# Need to Pick Some of Y'alls Brains



## southpaw (Feb 25, 2009)

So lately I've been trying to take some better pictures of my outdoor adventures. Unfortunately, what I've been using is my point and shoot that I got back in 2005. What I'm looking for is something that has above average zoom capabilities and image stabilization in a point and shoot platform. Before anyone says it, I actually own a DSLR, but don't want to lug around that camera on my boat. I'm also terrified of damaging it. So I've been looking hard at 2 cameras:

Canon Powershot SX50 HS - Canon is offering this one refurbished for $150 which makes it pretty attractive. The 50x zoom is most likely overkill for most of the stuff I'll be using it for but may be one of those things I'd rather have and not need than need and not have. Seems the major downfall is going to be the aperture is limited to 3.4 and also has an ISO limitation so low light is not this camera's forte

Panasonic Lumix FZ### - these seem to be pretty comparable to the Canon SX50 but have a wider aperture range. They're also more expensive so there's that as well.

So my question does anyone have experience with either of these cameras for outdoor action shots? Could you suggest any other point and shoots that would be good for this?
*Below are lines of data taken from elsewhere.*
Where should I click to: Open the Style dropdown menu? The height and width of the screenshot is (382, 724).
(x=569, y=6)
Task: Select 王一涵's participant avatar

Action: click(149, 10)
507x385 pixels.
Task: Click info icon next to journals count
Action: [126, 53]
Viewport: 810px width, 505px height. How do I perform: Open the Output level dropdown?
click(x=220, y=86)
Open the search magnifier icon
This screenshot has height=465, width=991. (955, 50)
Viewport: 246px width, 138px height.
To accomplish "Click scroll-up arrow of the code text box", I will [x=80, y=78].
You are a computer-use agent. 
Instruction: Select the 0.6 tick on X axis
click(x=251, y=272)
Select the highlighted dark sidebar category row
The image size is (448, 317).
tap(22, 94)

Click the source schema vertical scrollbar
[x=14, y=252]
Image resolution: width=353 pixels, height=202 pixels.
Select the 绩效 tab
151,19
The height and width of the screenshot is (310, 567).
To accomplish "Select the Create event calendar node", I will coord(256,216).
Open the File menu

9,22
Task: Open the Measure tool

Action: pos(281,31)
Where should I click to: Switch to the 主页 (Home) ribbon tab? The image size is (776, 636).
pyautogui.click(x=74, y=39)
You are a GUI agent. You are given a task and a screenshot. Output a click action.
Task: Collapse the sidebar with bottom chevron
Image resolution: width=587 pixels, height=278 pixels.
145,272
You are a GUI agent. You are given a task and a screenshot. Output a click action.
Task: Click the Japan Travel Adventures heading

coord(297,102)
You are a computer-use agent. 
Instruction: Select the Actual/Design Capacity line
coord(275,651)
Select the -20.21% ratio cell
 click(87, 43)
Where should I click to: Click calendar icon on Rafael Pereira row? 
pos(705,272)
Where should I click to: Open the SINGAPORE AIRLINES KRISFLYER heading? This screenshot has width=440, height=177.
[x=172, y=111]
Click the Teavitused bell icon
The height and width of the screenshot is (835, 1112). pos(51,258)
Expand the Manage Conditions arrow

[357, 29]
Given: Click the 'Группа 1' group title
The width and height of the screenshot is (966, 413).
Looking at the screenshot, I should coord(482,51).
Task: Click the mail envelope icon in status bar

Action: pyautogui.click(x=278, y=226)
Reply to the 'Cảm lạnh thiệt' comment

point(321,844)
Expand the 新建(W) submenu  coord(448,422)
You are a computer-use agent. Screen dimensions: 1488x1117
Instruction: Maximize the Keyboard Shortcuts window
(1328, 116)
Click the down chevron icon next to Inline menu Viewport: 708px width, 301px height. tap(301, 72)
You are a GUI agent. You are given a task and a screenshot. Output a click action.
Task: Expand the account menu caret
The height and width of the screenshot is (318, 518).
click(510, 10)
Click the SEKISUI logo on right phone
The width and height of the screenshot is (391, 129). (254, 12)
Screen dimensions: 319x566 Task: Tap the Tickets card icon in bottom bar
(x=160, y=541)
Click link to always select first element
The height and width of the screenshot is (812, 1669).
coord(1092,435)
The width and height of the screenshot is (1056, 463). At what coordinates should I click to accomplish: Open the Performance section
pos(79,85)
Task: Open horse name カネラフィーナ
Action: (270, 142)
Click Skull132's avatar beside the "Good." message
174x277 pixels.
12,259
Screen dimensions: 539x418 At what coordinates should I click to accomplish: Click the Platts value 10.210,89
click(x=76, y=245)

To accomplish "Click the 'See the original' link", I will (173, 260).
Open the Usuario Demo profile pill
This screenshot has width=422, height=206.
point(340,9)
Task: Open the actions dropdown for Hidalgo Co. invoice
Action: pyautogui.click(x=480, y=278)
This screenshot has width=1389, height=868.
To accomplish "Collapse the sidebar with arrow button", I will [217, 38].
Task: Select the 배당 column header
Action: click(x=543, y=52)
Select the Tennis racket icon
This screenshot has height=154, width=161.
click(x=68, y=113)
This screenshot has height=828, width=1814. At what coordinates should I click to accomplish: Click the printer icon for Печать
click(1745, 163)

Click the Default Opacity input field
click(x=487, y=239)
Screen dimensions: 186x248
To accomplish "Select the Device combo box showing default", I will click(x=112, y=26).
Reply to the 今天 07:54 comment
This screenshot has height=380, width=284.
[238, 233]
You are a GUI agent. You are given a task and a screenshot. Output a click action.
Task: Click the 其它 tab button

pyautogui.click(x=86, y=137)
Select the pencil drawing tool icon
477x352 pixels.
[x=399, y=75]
Mostly looking to shoot stuff like this and hoping to use it for some action shots duck hunting this winter, which is why I'm slightly concerned about the low light performance of the Canon

Marsh Bullies









October at its finest









Herding Shrimp in the Grass









These were all shot with my old point and shoot. Most at 3x zoom. I've had to clean them up with some editing but I'm just looking for some clearer, higher quality pictures


----------



## MulletMaster08 (Jul 21, 2011)

I do the same kind of photos. I just bring my DSLR camera with me. That was the only way I could get enough zoom and quality shots. The zoom was the big part for me.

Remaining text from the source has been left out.